Cui Donghua, Zhong Yongxing, Zhang Lin, Du Hechun
Department of Clinical Laboratory, Shaoxing Women and Children Hospital, Shaoxing, China.
Department of Pediatrics, Shaoxing Women and Children Hospital, Shaoxing, China.
J Obstet Gynaecol Res. 2017 Sep;43(9):1411-1420. doi: 10.1111/jog.13399. Epub 2017 Jul 10.

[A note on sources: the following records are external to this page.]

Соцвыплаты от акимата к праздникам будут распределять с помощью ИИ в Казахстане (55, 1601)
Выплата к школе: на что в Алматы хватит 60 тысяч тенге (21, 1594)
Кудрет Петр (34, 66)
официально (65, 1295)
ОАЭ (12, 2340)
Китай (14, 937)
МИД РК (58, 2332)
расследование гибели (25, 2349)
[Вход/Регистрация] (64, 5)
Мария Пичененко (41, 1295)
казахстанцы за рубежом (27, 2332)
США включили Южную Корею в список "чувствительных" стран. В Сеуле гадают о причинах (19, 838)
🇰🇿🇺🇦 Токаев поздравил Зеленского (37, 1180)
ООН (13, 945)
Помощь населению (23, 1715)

We aimed to determine the association between maternal total bile acid (TBA) levels and the risks of adverse perinatal outcomes in pregnant women with intrahepatic cholestasis of pregnancy (ICP) based on a meta-analysis study.
We searched PubMed for articles published from 2000 to 2015 with a focus on ICP and restriction to the English language. The main perinatal outcomes were preterm birth (PTB), meconium-stained amniotic fluid (MSAF), asphyxia, or respiratory distress syndrome (RDS). Relative risk (RR) with 95% confidence intervals (CI) was the summary statistic. We used a random- or fixed-effects model to calculate the pooled RR according to the heterogeneity test. Subgroup analyses were performed by region and study design.
Nine eligible related citations fulfilled the inclusion criteria and were included in this study. Compared with pregnant women with a serum TBA < 40 μmol/L, severe ICP (TBA ≥ 40 μmol/L) was associated with a significantly increased risk of adverse fetal outcomes (pooled RR, 1.96; 95%CI, 1.63-2.35), PTB (pooled RR, 2.23; 95%CI, 1.51-3.29), MSAF (pooled RR, 2.27; 95%CI, 1.81-2.85), and asphyxia or RDS (pooled RR, 1.67; 95%CI, 1.18-2.36). Sensitivity analysis suggested that the study design difference may be a major source of heterogeneity. No publication bias was demonstrated by Begg's test (P > 0.05).
This meta-analysis indicates that maternal elevated bile acid levels are significantly associated with increased risks of overall adverse perinatal outcomes, PTB, MSAF, and asphyxia or RDS. Serum TBA levels seem to be a useful predictor for the risk of adverse perinatal outcomes.
基于一项荟萃分析研究,我们旨在确定妊娠肝内胆汁淤积症(ICP)孕妇的母体总胆汁酸(TBA)水平与不良围产期结局风险之间的关联。
我们在PubMed上搜索了2000年至2015年发表的文章,重点关注ICP且仅限英文文献。主要围产期结局为早产(PTB)、羊水胎粪污染(MSAF)、窒息或呼吸窘迫综合征(RDS)。相对危险度(RR)及其95%置信区间(CI)为汇总统计量。我们根据异质性检验使用随机或固定效应模型计算合并RR。按地区和研究设计进行亚组分析。
九篇符合条件的相关文献满足纳入标准并纳入本研究。与血清TBA < 40 μmol/L的孕妇相比,重度ICP(TBA≥40 μmol/L)与不良胎儿结局风险显著增加相关(合并RR,1.96;95%CI,1.63 - 2.35)、早产(合并RR,2.23;95%CI,1.51 - 3.29)、羊水胎粪污染(合并RR,2.27;95%CI,1.81 - 2.85)以及窒息或呼吸窘迫综合征(合并RR,1.67;95%CI,1.18 - 2.36)。敏感性分析表明研究设计差异可能是异质性的主要来源。Begg检验未显示发表偏倚(P > 0.05)。
这项荟萃分析表明,母体胆汁酸水平升高与总体不良围产期结局、早产、羊水胎粪污染以及窒息或呼吸窘迫综合征风险增加显著相关。血清TBA水平似乎是不良围产期结局风险的有用预测指标。